■ Source passage ■
Thank you for the suggestion. In our preliminary experiments, we found that when our actual reward is only based on one of the preference dimensions, the PCM would learn to allocate a weight of 1 to that dimension and 0 to the other dimensions after training. This suggests that the expert is indeed very strong in personalization for the individual preference dimension and our RL-based approach will learn to converge to the correct expert.

评论

It would be interesting to see some analysis on the weights that get chosen by the control model.

Thank you for the question and below we provide two observations on the weights the control model outputs.

First, at some token decoding step, the distribution of weights is less important and can be arbitrary. For example, when a long word that consists of multiple tokens already has its first token decoded, subsequent token output probability distribution from individual preference experts almost entirely agree with each other until finishing decoding of that word, which makes weight distribution arbitrary.

Second, we find that compared to MPD (Uniform), MPD achieves higher win rate on friendly / humorous dimension. The average weight for those generations on the friendly / humorous dimension accounts for more than 60% of the total weight whereas the other two dimensions each contribute to about 20%. This suggests that on an aggregated scale, allocating more weights to a preference dimension could lead to better performance on that dimension.

[1] Rame, Alexandre, Guillaume Couairon, Corentin Dancette, Jean-Baptiste Gaya, Mustafa Shukor, Laure Soulier, and Matthieu Cord. "Rewarded soups: towards pareto-optimal alignment by interpolating weights fine-tuned on diverse rewards." Advances in Neural Information Processing Systems 36 (2024).

评论

Hi, thank you for the detailed response! I've read it carefully along with the other reviews and am keeping my score.

评论

Dear Reviewer 6WP3,

Thank you for your time and feedback! If there are any other aspects we can help clarify please let us know.

Regards,

Authors

审稿意见
6

This paper presents Merged Preference Dimensions (MPD), a method for aligning large language models (LLMs) with personalized human preferences. Instead of fine-tuning or merging model parameters, MPD dynamically merges the outputs of specialized expert LLMs at the token level.

A lightweight Preference Control Model (PCM) translates the preference description and current context into weights for combining the next-token predictions of the experts. This approach offers a black-box, parallelizable solution for personalized text generation. Empirical results on Koala and UltraFeedback datasets show that MPD achieves higher pairwise win rates compared to existing preference merging and prompting techniques.

■ Data listing ■
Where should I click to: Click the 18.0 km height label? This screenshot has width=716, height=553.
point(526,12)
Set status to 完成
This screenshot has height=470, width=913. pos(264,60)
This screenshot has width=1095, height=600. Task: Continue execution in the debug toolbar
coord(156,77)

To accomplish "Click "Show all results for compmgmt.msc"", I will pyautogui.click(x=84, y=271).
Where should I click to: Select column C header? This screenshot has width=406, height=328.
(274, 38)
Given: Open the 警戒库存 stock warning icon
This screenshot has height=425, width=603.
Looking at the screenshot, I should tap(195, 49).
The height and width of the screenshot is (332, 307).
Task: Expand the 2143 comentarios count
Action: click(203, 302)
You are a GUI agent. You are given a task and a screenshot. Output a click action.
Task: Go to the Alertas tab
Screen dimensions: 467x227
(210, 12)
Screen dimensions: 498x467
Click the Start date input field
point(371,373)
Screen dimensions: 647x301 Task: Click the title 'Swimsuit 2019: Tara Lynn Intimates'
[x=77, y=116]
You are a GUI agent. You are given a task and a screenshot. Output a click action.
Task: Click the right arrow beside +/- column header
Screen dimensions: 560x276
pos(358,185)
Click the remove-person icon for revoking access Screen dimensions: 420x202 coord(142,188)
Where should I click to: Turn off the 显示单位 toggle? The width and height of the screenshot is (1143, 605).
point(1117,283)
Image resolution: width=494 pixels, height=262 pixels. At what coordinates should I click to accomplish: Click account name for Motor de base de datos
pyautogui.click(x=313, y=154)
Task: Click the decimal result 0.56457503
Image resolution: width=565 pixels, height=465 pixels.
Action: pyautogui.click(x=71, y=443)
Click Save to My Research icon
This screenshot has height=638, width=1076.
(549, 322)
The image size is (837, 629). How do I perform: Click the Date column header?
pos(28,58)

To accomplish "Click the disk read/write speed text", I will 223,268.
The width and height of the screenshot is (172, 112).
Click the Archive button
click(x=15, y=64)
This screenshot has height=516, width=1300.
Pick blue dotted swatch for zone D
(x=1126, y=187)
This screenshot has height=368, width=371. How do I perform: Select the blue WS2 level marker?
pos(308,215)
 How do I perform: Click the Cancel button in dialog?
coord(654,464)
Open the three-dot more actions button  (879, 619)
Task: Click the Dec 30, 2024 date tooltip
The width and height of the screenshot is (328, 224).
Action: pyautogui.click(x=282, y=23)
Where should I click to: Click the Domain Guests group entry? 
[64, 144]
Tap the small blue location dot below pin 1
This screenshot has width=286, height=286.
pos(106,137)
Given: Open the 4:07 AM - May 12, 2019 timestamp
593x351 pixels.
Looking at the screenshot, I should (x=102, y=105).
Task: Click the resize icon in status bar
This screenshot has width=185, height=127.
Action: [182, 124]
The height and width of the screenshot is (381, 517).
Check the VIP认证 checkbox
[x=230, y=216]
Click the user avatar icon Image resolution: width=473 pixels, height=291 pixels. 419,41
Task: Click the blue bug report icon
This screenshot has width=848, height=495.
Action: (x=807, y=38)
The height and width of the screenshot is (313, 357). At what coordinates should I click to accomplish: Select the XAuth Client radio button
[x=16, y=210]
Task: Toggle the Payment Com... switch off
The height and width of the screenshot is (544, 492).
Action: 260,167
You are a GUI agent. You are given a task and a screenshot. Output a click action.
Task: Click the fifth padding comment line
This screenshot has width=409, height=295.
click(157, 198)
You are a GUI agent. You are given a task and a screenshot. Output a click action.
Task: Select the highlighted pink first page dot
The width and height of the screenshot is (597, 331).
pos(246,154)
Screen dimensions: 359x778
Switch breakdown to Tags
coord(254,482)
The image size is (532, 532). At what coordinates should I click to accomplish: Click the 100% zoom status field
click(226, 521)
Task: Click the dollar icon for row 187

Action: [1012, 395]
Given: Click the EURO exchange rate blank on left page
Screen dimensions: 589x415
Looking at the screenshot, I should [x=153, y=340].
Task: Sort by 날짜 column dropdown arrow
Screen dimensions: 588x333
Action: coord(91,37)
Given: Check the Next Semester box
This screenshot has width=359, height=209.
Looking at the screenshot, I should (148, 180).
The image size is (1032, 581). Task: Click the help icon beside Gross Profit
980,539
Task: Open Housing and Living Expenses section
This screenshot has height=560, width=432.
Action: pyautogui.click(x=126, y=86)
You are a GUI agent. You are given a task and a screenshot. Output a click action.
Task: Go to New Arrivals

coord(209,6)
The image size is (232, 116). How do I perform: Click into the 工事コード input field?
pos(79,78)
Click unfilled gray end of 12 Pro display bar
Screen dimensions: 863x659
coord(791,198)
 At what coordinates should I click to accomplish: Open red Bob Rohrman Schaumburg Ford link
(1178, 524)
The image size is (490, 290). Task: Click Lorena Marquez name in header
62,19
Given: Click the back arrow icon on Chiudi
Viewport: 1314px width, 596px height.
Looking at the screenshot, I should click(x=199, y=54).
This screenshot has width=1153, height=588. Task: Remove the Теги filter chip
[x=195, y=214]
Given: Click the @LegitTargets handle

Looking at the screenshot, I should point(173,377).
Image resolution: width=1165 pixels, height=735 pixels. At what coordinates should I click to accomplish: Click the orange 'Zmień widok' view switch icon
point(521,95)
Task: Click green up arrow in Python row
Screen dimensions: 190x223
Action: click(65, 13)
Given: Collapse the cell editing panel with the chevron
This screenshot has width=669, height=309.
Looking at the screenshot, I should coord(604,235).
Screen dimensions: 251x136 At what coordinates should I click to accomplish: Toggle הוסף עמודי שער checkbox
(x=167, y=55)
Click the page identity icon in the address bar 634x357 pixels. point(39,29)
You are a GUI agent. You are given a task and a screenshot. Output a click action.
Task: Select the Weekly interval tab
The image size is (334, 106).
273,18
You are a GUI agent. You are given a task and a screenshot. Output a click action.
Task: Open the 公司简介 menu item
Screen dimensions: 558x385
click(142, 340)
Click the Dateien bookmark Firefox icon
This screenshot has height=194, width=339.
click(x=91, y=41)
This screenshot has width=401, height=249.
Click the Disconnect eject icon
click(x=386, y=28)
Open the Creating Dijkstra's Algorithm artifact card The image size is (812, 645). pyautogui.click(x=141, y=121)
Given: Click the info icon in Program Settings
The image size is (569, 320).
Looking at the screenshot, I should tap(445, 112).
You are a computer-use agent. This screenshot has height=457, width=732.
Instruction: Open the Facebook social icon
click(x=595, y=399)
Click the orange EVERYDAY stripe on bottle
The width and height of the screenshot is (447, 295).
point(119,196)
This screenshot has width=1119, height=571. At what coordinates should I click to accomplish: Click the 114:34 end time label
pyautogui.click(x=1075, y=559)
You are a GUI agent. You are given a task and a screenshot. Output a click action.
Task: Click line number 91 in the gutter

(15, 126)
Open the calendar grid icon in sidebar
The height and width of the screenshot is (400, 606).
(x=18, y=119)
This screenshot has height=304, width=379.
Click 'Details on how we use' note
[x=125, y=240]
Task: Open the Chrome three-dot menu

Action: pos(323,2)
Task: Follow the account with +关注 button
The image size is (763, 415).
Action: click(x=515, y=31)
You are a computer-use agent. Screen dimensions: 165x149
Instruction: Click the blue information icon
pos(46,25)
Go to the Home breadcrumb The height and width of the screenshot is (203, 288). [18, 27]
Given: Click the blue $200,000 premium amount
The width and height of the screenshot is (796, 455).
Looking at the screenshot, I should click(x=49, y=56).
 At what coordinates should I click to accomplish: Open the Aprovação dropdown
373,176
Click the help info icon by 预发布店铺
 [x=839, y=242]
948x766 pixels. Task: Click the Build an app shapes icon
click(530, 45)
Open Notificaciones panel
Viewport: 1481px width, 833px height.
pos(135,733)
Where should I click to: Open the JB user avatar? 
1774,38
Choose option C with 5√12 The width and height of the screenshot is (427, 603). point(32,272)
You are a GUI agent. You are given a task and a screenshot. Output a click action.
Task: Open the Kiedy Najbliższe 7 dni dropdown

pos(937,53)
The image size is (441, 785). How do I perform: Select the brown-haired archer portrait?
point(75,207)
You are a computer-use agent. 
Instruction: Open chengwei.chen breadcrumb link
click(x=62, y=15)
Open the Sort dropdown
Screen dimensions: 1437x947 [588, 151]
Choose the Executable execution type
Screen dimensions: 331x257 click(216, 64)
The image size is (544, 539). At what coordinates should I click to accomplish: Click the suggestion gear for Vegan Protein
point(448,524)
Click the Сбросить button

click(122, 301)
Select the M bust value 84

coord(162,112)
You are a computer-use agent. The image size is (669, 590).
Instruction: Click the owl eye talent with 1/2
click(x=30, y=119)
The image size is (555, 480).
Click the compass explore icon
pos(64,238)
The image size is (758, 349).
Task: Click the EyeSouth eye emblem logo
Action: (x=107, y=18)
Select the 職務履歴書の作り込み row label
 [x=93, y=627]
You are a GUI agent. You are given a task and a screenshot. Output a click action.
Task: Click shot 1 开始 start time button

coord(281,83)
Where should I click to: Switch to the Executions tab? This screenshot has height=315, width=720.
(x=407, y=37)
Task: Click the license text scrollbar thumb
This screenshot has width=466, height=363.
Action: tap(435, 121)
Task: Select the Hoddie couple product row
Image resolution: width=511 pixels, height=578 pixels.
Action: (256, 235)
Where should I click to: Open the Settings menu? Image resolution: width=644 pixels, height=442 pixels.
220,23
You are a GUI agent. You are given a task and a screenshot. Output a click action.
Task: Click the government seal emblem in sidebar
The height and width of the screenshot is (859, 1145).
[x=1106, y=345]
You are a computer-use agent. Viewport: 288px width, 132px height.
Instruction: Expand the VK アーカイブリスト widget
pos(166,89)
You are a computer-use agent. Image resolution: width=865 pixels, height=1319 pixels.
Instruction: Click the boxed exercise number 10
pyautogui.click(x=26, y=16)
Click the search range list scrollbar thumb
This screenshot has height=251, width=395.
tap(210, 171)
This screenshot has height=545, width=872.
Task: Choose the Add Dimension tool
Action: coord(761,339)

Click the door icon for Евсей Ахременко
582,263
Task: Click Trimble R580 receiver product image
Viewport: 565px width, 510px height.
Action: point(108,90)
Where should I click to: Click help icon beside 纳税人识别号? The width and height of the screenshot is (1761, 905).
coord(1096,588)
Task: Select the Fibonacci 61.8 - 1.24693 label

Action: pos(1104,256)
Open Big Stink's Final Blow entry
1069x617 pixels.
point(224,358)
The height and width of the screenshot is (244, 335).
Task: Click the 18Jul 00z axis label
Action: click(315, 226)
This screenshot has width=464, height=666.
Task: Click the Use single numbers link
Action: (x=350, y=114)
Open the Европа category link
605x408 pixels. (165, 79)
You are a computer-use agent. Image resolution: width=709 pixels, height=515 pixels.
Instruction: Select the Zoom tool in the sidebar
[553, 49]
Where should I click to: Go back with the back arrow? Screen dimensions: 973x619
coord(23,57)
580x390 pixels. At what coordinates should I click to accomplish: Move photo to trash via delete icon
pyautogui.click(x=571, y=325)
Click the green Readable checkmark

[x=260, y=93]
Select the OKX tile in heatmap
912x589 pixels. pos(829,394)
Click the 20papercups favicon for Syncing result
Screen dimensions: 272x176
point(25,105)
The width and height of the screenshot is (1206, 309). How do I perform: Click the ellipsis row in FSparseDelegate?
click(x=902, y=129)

■ What is needed ■
Answer these questions from the review discussion.
(a) When the actual reward depends on only one preference dimension, what weight does the PCM learn to give that dimension after training?
(b) For the generations where MPD beats MPD (Uniform) on the friendly / humorous dimension, what share of the total weight does that dimension get on average?
(c) Which two datasets supply the empirical results?

■ Answer to the exercise ■
(a) A weight of 1, with 0 for the other dimensions.
(b) More than 60% of the total weight.
(c) Koala and UltraFeedback.